__Testo estratto__:
☆ ☆ ☆

Ansa

Botta e risposta

I nostri dati, le nostre idee sul Pnrr: tutto confermato

Tito Boeri e Roberto Perotti

“Solo una riga con un’imprecisione formale”. Boeri e Perotti rispondono alle critiche di Firpo sul loro libro “Pnrr: la grande abbuffata”

Nel commentare il nostro libro “Pnrr: la grande abbuffata”, Stefano Firpo, capo di gabinetto del ministro per l’Innovazione tecnologica e la Transizione digitale del governo Draghi, Vittorio Colao,  si concentra su una parte per trovarvi, a suo dire, numerose inesattezze o errori veri e propri che  minerebbero la credibilità non solo di quella parte, ma anche di tutto il resto del libro.  In realtà non c’è una riga del suo articolo che smentisca i nostri dati o falsifichi le nostre argomentazioni. In un libro di oltre 200 pagine con migliaia di numeri e nomi, Firpo riesce a trovare, come vedremo, solo una riga che soffre di una piccolissima imprecisione formale, ma che è corretta nella sostanza.

☆ ☆ ☆

__Dati forniti__:
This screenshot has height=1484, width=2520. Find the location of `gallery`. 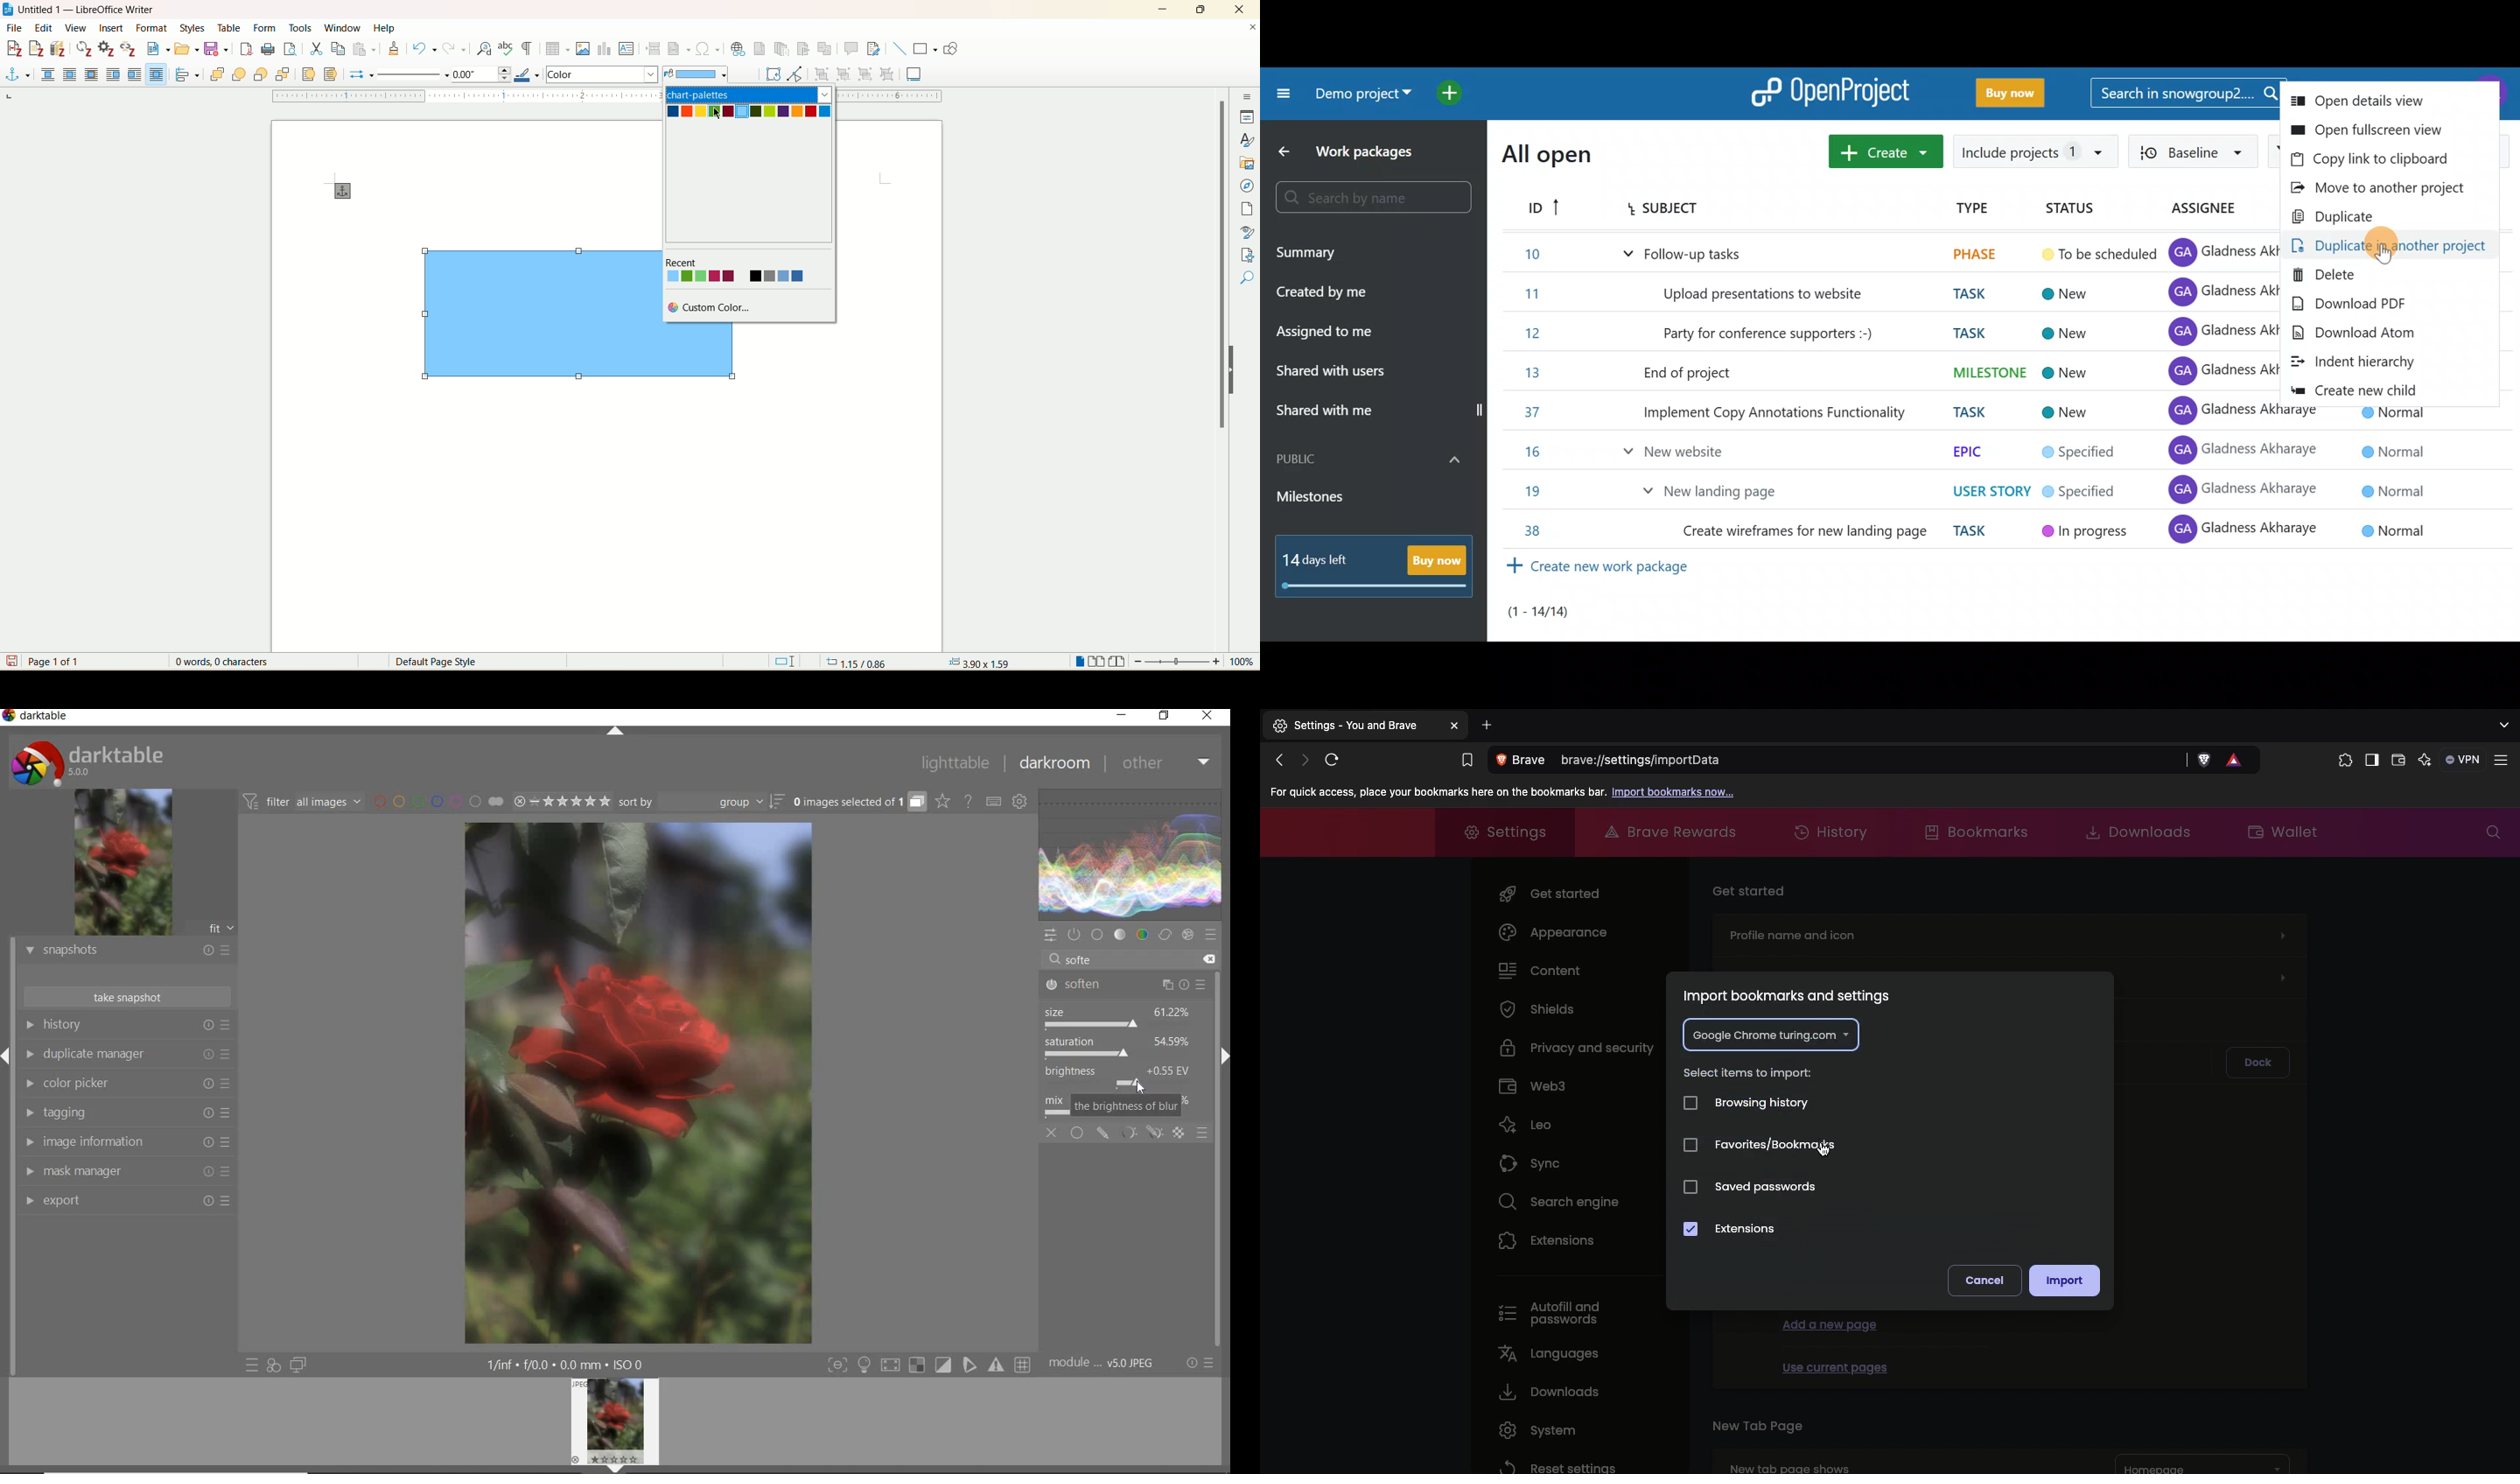

gallery is located at coordinates (1246, 164).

☆ ☆ ☆

__Compiti da svolgere__:
• a. Secondo il testo estratto sul libro relativo al Pnrr, quale incarico ricopriva Stefano Firpo nel governo Draghi?
• b. Trascriva dal testo estratto il passo che inizia con "Tito Boeri e" e prosegue fino a "corretta nella sostanza.".

__Risposte all'esercizio__:
• a. Era capo di gabinetto del ministro per l'Innovazione tecnologica e la Transizione digitale, Vittorio Colao.

• b.
Tito Boeri e Roberto Perotti

“Solo una riga con un’imprecisione formale”. Boeri e Perotti rispondono alle critiche di Firpo sul loro libro “Pnrr: la grande abbuffata”

Nel commentare il nostro libro “Pnrr: la grande abbuffata”, Stefano Firpo, capo di gabinetto del ministro per l’Innovazione tecnologica e la Transizione digitale del governo Draghi, Vittorio Colao,  si concentra su una parte per trovarvi, a suo dire, numerose inesattezze o errori veri e propri che  minerebbero la credibilità non solo di quella parte, ma anche di tutto il resto del libro.  In realtà non c’è una riga del suo articolo che smentisca i nostri dati o falsifichi le nostre argomentazioni. In un libro di oltre 200 pagine con migliaia di numeri e nomi, Firpo riesce a trovare, come vedremo, solo una riga che soffre di una piccolissima imprecisione formale, ma che è corretta nella sostanza.